Genomic advances have certainly broken up the once monolithic groupings of lung cancer based on histology. The American Cancer Society estimates that this year, more than 220,000 patients will be diagnosed with lung cancer in the US, and nearly 160,000 will die from the disease. Non-small cell lung cancer accounts for more than 80 percent of lung cancer diagnoses in the US.
In recent years, researchers have identified more and more genomic markers that drive NSCLC. The most prevalent oncogenic drivers in NSCLC patients in the US include KRAS mutations (20 percent) and EGFR mutations (10 percent). Mutations in ALK, ROS1, BRAF, HER2, and PI3K also show up in NSCLC patients with lesser frequency.
Despite these advances, for approximately half of the NSCLC population the molecular markers driving their disease is unknown, likely due to the rarity of the mutation. Focusing on outlier responders is one way to uncover unknown cancer-linked mutations. Carbone suggested that drug developers should routinely collect samples from patients and "put some effort" into evaluating molecular characteristics of people who do unexpectedly well.
"There is a lot of serendipity in this example that we published, but … serendipity favors the prepared mind," he said. "If you ignore these cases, which is done in the vast majority of cases, then you don't learn anything and you don't know what to do with the next patient."
Proponents of personalized medicine often talk of a far-flung future where drugs will be developed for specific molecular pathways and be disease agnostic. A lot needs to change between now and then, not just in terms of business models and drug development paradigms, but also in scientific knowhow.
"Sometimes it's very clear that the same exact lesion in two different tumor types has very similar consequences," Carbone said, offering the example of the similar role that BRAF mutations play in how melanoma and lung cancer patients respond to specific tyrosine kinase inhibiting agents. But colon cancer patients with BRAF mutations don't seem to respond as well to these same agents.

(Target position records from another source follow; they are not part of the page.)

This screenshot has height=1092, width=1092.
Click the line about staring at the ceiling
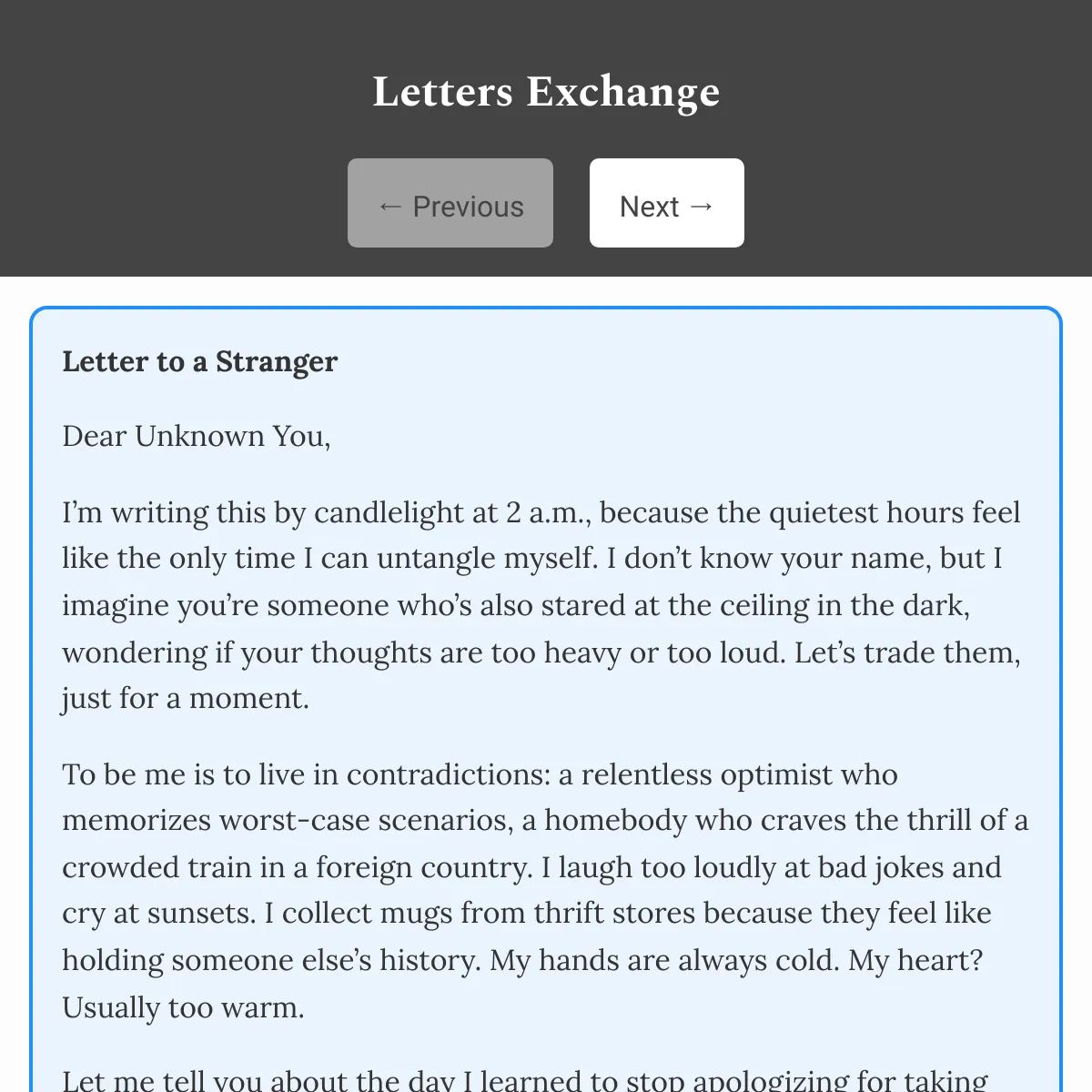tap(516, 605)
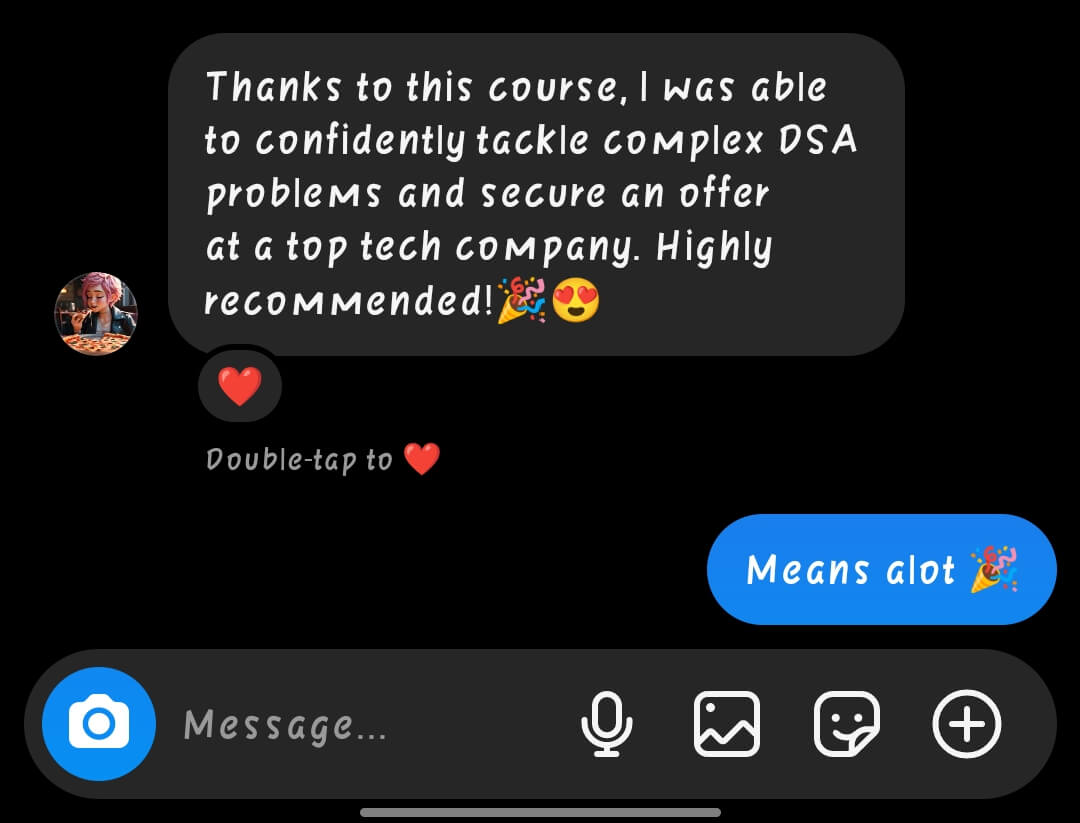Click the heart-eyes emoji in the message
This screenshot has width=1080, height=823.
pyautogui.click(x=576, y=301)
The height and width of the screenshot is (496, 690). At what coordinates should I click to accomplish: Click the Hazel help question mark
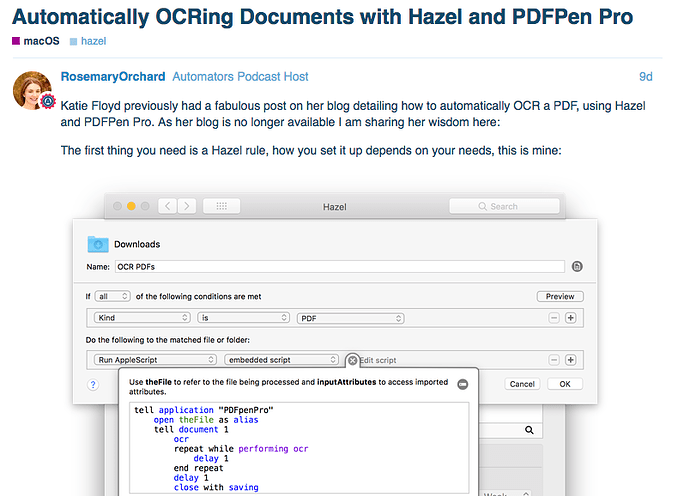(x=93, y=384)
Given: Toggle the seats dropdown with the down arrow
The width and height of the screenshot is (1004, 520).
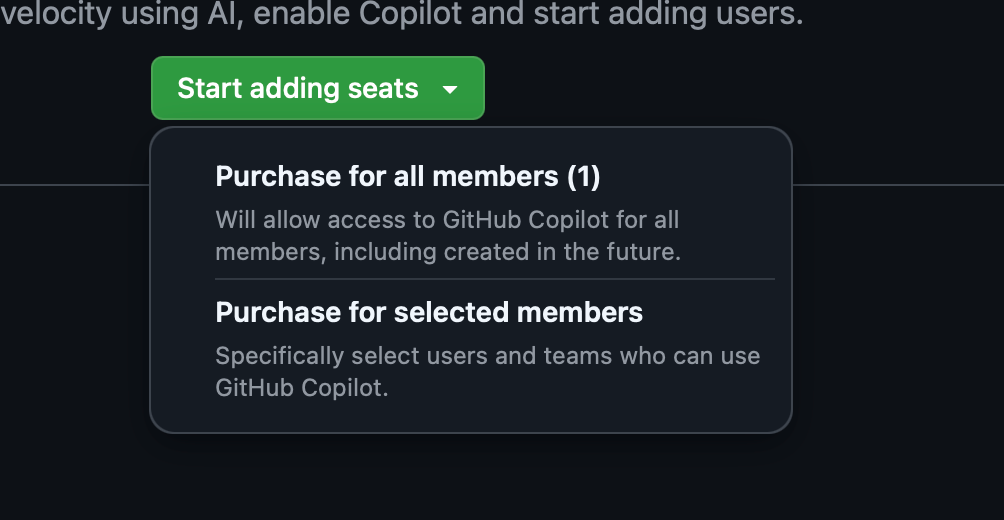Looking at the screenshot, I should tap(450, 89).
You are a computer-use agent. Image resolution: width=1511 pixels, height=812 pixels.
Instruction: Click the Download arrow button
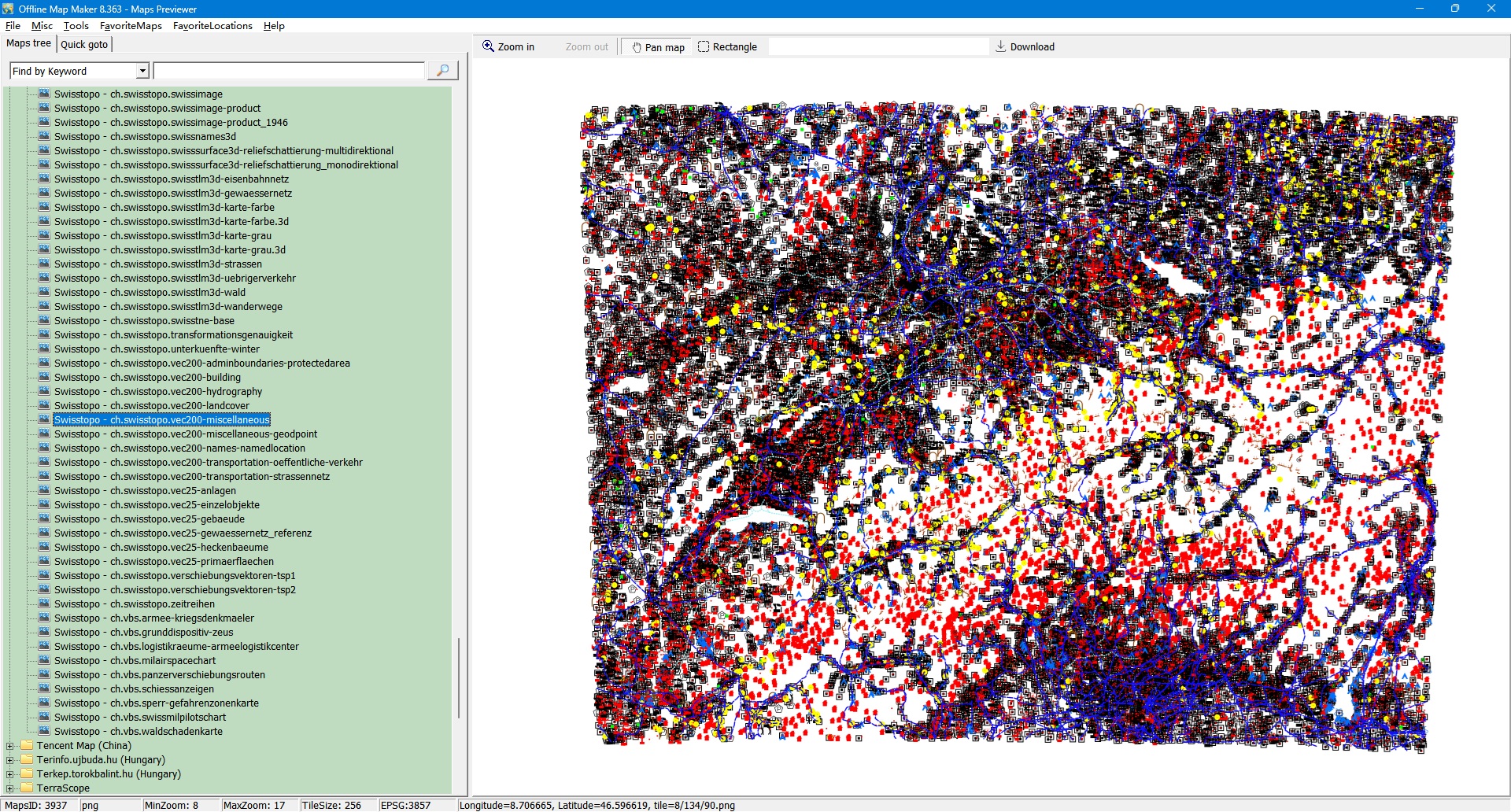click(1025, 47)
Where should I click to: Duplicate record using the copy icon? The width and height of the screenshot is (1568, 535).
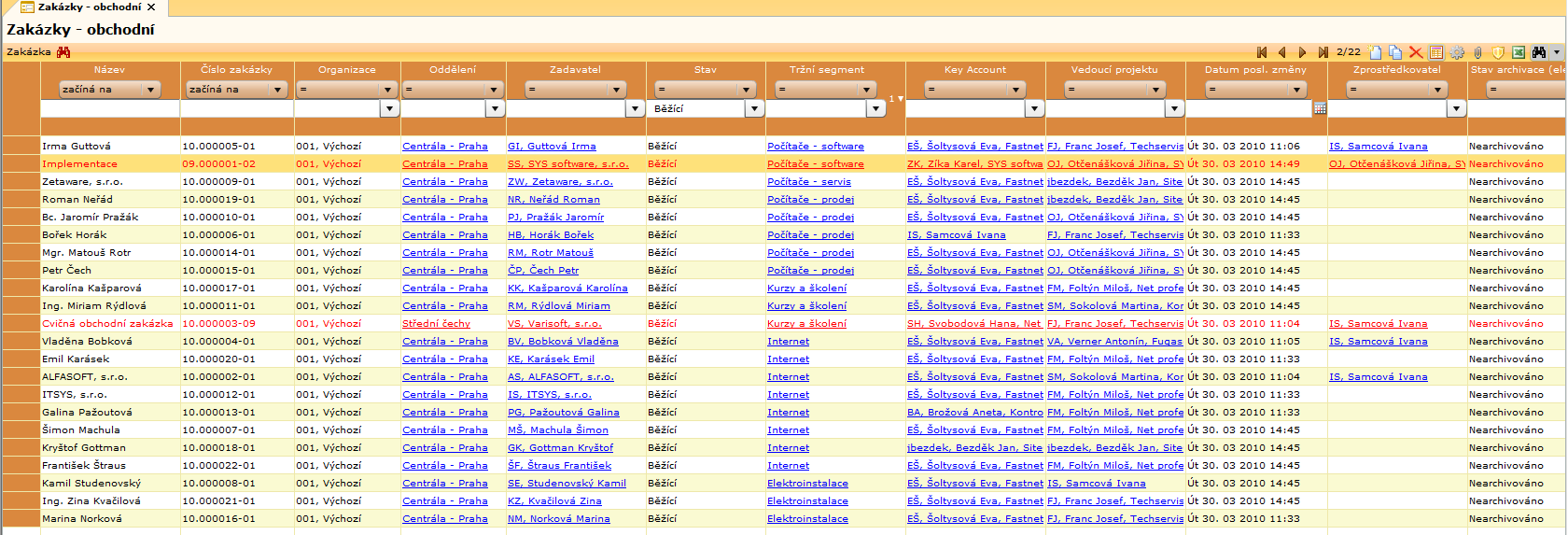(1395, 52)
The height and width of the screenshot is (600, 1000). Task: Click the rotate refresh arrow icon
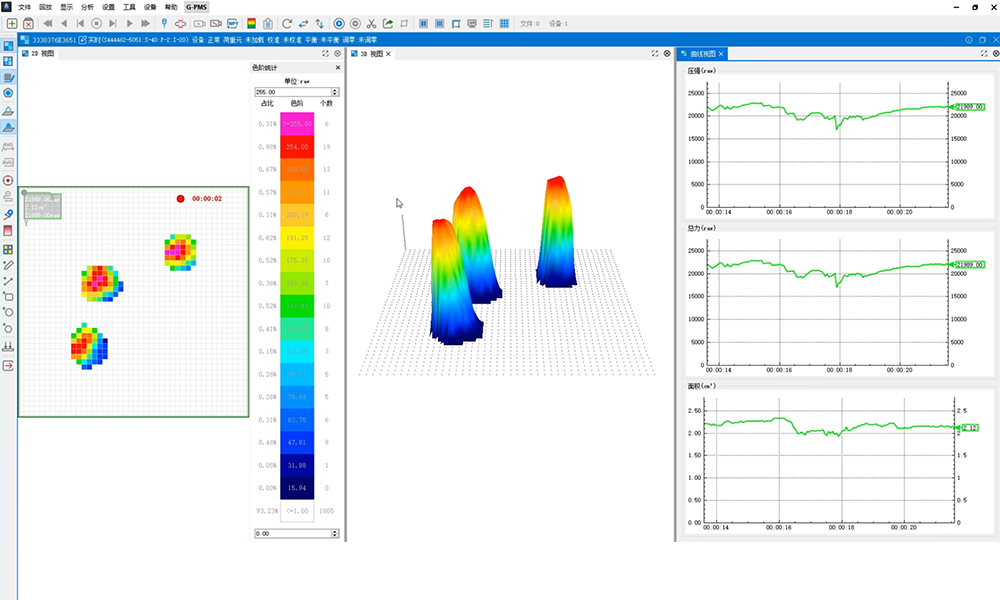point(287,23)

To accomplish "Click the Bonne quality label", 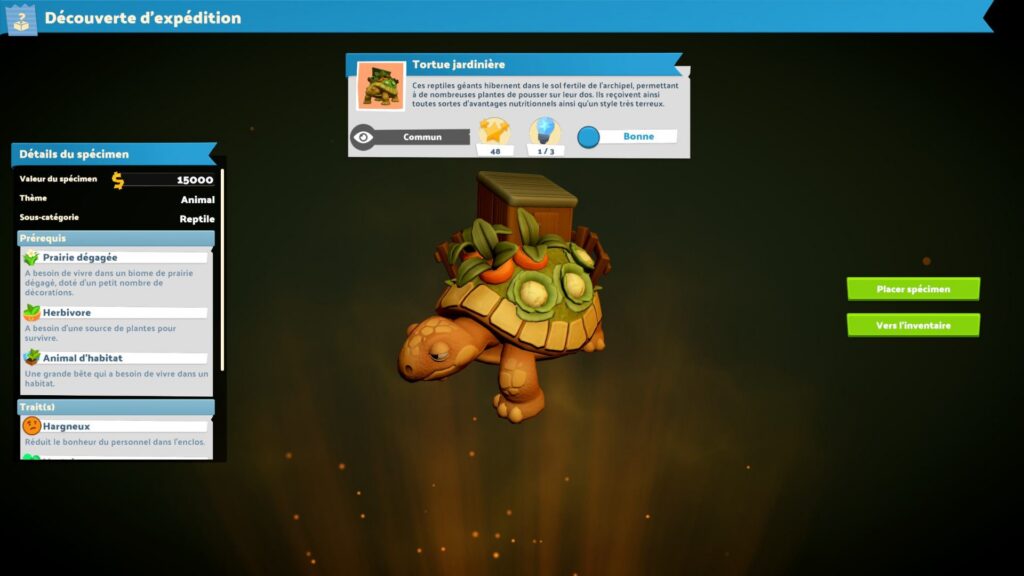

"This is something we have to learn more about, but as a first order hypothesis it's very reasonable to define targets in one disease and assume that they may have a good chance of working in other diseases," Carbone said. "With the development of multiplex testing, it's quite easy now to test for hundreds of abnormalities in a single assay … The incremental cost of adding another gene to a multiplex panel is virtually zero."
Next, Carbone believes researchers should prospectively look for ARAF mutations in cancer patients. Toward this end, at least at OSU, ARAF has been added to the panel of oncogenes that lung cancer patients will be routinely tested for. "If we find new patients with this, then specifically targeting that pathway would be reasonable," he noted. "This is certainly not a demonstrated conclusion … but it's a hypothesis that I think is worth prospectively testing."